Vérifiez que le serveur proxy prend en charge le codage gzip et est configuré pour autoriser l'en-tête Accept-Encoding. Cet en-tête permet aux réponses HTTP 1.1 d'être compressées à l'aide du codage gzip. Ainsi, si l'en-tête est autorisé, une demande de chargement de la visionneuse de carte renvoie une réponse compressée d'environ 1,4 Mo au navigateur. Si l'en-tête n'est pas autorisé ou est ignoré, la demande renvoie une réponse non compressée d'environ 6,8 Mo au navigateur. Si le débit de votre réseau est lent, le chargement de la visionneuse de carte est lent lorsque les réponses ne sont pas compressées. Il est par conséquent vivement recommandé d'autoriser cet en-tête dans le cadre de la configuration de votre serveur proxy inverse.

Définissez la propriété WebContextURL du portail. Cela permet à Portal for ArcGIS de créer les URL correctes sur toutes les ressources transmises à l'utilisateur final.

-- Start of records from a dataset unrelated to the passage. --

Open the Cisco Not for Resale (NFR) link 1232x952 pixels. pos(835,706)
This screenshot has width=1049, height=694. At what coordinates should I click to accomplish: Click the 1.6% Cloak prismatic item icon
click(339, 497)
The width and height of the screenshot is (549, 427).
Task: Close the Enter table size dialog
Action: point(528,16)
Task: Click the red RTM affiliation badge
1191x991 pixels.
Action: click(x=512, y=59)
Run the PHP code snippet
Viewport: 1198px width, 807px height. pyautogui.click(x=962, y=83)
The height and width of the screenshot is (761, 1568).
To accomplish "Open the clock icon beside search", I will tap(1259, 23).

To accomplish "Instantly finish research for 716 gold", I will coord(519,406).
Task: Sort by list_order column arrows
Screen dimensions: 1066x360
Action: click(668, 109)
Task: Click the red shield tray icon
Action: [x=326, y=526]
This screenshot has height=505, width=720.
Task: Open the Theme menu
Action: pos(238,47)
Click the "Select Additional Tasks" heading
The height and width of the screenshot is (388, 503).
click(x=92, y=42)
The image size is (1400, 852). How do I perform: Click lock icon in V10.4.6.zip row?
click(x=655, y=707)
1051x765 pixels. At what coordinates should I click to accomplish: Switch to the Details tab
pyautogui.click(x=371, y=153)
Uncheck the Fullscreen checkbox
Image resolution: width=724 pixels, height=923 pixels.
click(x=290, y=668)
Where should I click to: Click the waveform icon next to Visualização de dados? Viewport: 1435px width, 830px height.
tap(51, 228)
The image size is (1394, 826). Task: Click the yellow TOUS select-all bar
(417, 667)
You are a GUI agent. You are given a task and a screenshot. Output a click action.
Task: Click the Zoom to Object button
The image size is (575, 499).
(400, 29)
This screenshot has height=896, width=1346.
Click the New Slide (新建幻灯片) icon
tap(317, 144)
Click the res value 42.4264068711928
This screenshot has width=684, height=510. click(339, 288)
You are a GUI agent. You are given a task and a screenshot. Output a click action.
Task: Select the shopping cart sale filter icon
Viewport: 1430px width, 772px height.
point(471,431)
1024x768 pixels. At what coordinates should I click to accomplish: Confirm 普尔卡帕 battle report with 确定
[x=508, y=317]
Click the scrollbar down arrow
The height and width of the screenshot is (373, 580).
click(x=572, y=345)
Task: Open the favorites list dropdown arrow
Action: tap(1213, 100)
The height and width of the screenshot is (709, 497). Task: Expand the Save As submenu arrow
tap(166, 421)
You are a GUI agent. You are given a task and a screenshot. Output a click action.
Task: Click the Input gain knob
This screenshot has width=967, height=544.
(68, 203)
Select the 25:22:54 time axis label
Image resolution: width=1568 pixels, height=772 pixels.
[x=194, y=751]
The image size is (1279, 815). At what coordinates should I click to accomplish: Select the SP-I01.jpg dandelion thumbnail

Procédez comme suit pour modifier WebContextURL :

  1. Ouvrez un navigateur Web et connectez-vous au répertoire Portal for ArcGIS en tant qu'administrateur de votre organisation. L'URL est formatée comme suit : https://portal.domain.com:7443/arcgis/portaladmin.
  2. Cliquez sur Système > Propriétés > Mettre à jour les propriétés.
  3. Dans la boîte de dialogue Mettre à jour les propriétés du système, insérez la notation JSON suivante en remplaçant l'URL de l'alias DNS ou de votre serveur proxy inverse, telle qu'elle apparaît aux utilisateurs en dehors du pare-feu de votre organisation.
    {
       "WebContextURL": "https://reverseproxy.domain.com/myorg"
    }
  4. Cliquez sur Mettre à jour les propriétés.

Une fois que vous avez configuré le serveur proxy inverse avec votre portail, vous pouvez accéder au portail via l'URL du serveur proxy inverse à la place de l'URL d'ArcGIS Web Adaptor. Tout ce à quoi vous accédez sur le site Web du portail ou dans le répertoire Portal for ArcGIS retournera l'URL du serveur proxy inverse.

Les tâches administratives suivantes doivent être réexécutées en utilisant l'URL du serveur proxy inverse :

Si vous avez ajouté auparavant des services sécurisés en tant qu'éléments dans votre portail, vous devrez supprimer les éléments d'origine et les ajouter de nouveau. En effet, les éléments d'origine utilisent l'URL d'ArcGIS Web Adaptor à la place de l'URL du serveur proxy inverse. Pour obtenir des instructions, reportez-vous à la rubrique Connexion aux services sécurisés.